| Dataset extract |
####################

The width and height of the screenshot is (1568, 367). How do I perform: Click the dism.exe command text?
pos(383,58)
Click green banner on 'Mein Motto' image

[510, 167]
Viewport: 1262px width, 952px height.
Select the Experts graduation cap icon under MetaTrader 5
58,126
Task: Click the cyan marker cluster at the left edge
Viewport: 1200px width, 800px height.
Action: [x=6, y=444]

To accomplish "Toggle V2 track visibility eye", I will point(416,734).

####################

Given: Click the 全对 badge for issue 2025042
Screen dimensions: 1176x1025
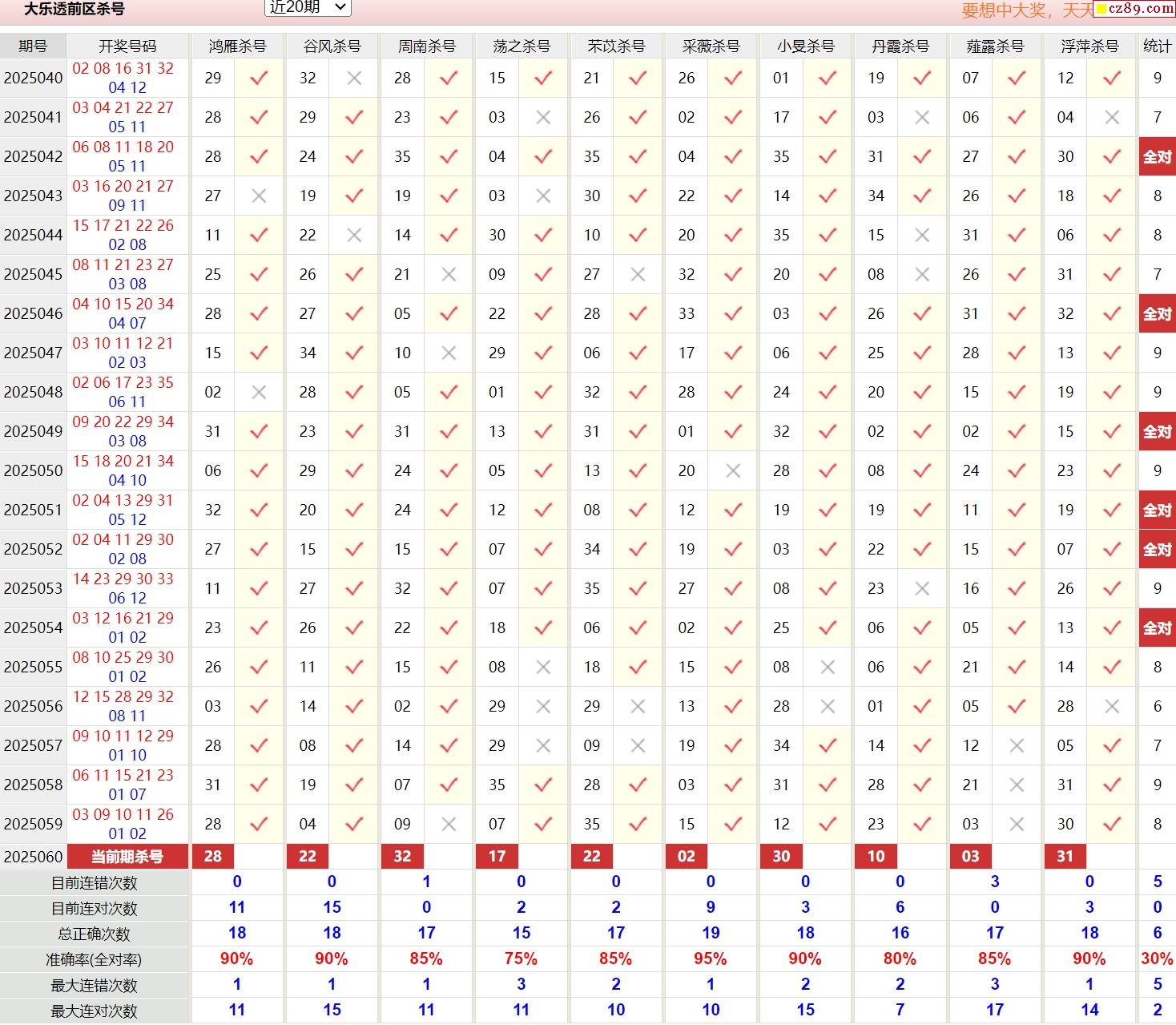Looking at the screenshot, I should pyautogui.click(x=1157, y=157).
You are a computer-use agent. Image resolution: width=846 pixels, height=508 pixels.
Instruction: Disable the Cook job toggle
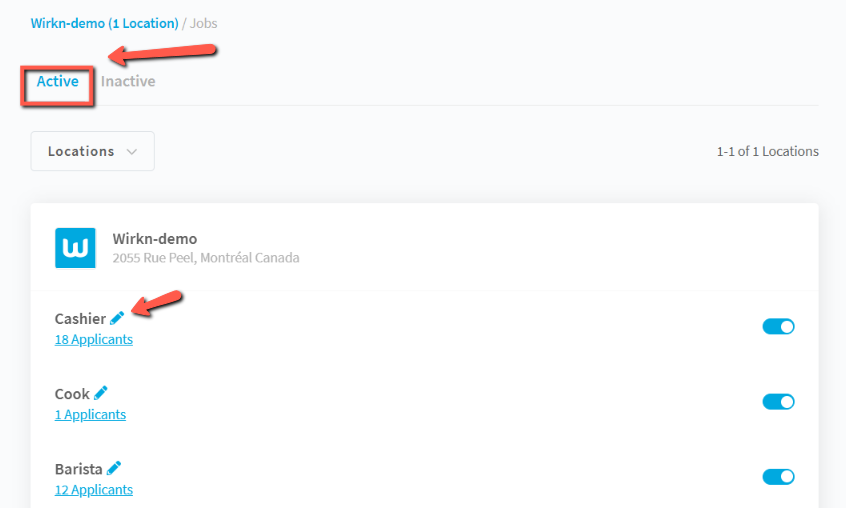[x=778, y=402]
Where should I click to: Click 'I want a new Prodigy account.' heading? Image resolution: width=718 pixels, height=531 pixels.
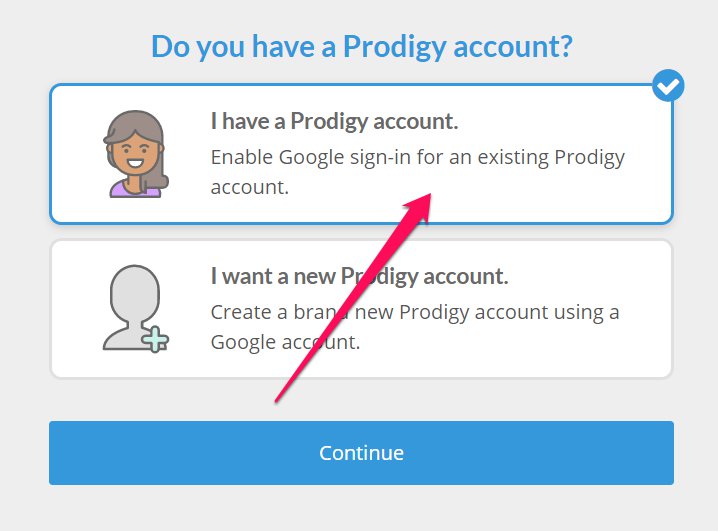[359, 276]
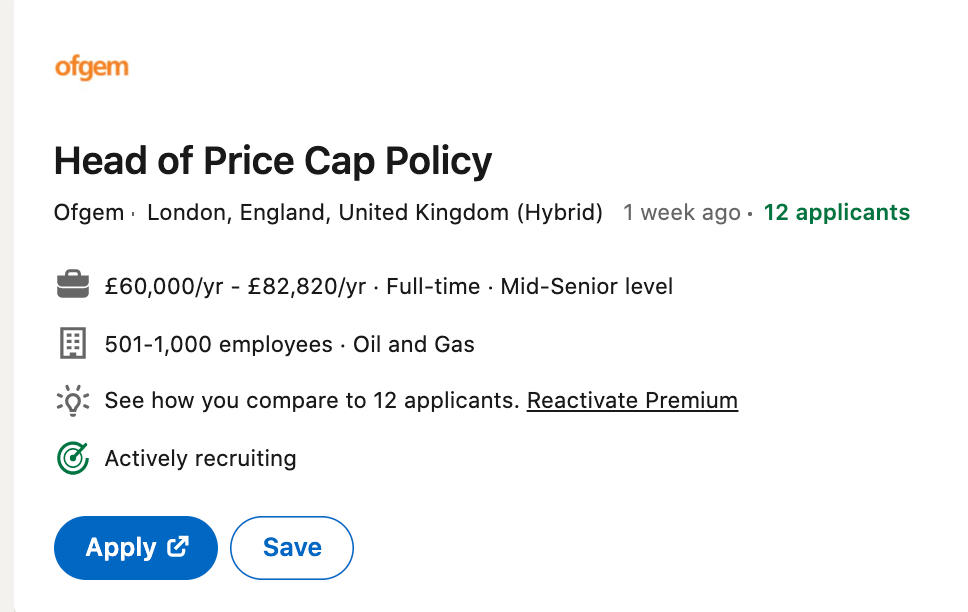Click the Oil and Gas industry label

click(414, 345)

####################

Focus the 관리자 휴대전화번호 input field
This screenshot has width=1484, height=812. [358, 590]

####################

| Stated exercise |
Count the lines in the records above that contain the string "width" (matching case exactly) and reply with only that number.

| Task result |
6